• Dataset
## Start

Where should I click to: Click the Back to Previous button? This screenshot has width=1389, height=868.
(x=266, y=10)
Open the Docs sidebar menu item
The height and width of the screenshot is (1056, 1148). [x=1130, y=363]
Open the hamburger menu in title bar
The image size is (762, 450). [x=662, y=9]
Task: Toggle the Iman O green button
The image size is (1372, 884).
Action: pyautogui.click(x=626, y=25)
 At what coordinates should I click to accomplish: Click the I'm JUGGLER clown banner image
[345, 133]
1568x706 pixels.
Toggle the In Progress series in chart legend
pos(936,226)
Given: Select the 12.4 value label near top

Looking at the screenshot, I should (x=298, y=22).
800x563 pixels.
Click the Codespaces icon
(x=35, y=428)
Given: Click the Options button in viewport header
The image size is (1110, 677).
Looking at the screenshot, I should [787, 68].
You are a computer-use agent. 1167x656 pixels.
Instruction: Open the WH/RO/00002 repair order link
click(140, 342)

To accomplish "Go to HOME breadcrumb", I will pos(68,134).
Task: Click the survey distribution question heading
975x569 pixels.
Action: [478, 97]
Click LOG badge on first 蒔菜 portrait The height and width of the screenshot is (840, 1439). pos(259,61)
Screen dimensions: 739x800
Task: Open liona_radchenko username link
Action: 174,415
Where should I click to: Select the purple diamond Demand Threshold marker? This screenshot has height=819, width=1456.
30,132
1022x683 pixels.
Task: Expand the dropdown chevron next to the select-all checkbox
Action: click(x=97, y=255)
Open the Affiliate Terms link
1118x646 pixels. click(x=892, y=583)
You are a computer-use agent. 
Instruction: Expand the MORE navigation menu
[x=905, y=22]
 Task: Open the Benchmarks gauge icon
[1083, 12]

## End

• Set task
Update the listing above by changing every "Instruction" to "Goal". Leave everything else as it is.

• Right answer
Where should I click to: Click the Back to Previous button? This screenshot has width=1389, height=868.
(x=266, y=10)
Open the Docs sidebar menu item
The height and width of the screenshot is (1056, 1148). [x=1130, y=363]
Open the hamburger menu in title bar
The image size is (762, 450). [x=662, y=9]
Task: Toggle the Iman O green button
The image size is (1372, 884).
Action: pyautogui.click(x=626, y=25)
 At what coordinates should I click to accomplish: Click the I'm JUGGLER clown banner image
[345, 133]
1568x706 pixels.
Toggle the In Progress series in chart legend
pos(936,226)
Given: Select the 12.4 value label near top

Looking at the screenshot, I should (x=298, y=22).
800x563 pixels.
Click the Codespaces icon
(x=35, y=428)
Given: Click the Options button in viewport header
The image size is (1110, 677).
Looking at the screenshot, I should [787, 68].
You are a computer-use agent. 1167x656 pixels.
Goal: Open the WH/RO/00002 repair order link
click(140, 342)

To accomplish "Go to HOME breadcrumb", I will pos(68,134).
Task: Click the survey distribution question heading
975x569 pixels.
Action: [478, 97]
Click LOG badge on first 蒔菜 portrait The height and width of the screenshot is (840, 1439). pos(259,61)
Screen dimensions: 739x800
Task: Open liona_radchenko username link
Action: 174,415
Where should I click to: Select the purple diamond Demand Threshold marker? This screenshot has height=819, width=1456.
30,132
1022x683 pixels.
Task: Expand the dropdown chevron next to the select-all checkbox
Action: click(x=97, y=255)
Open the Affiliate Terms link
1118x646 pixels. click(x=892, y=583)
You are a computer-use agent. 
Goal: Expand the MORE navigation menu
[x=905, y=22]
 Task: Open the Benchmarks gauge icon
[1083, 12]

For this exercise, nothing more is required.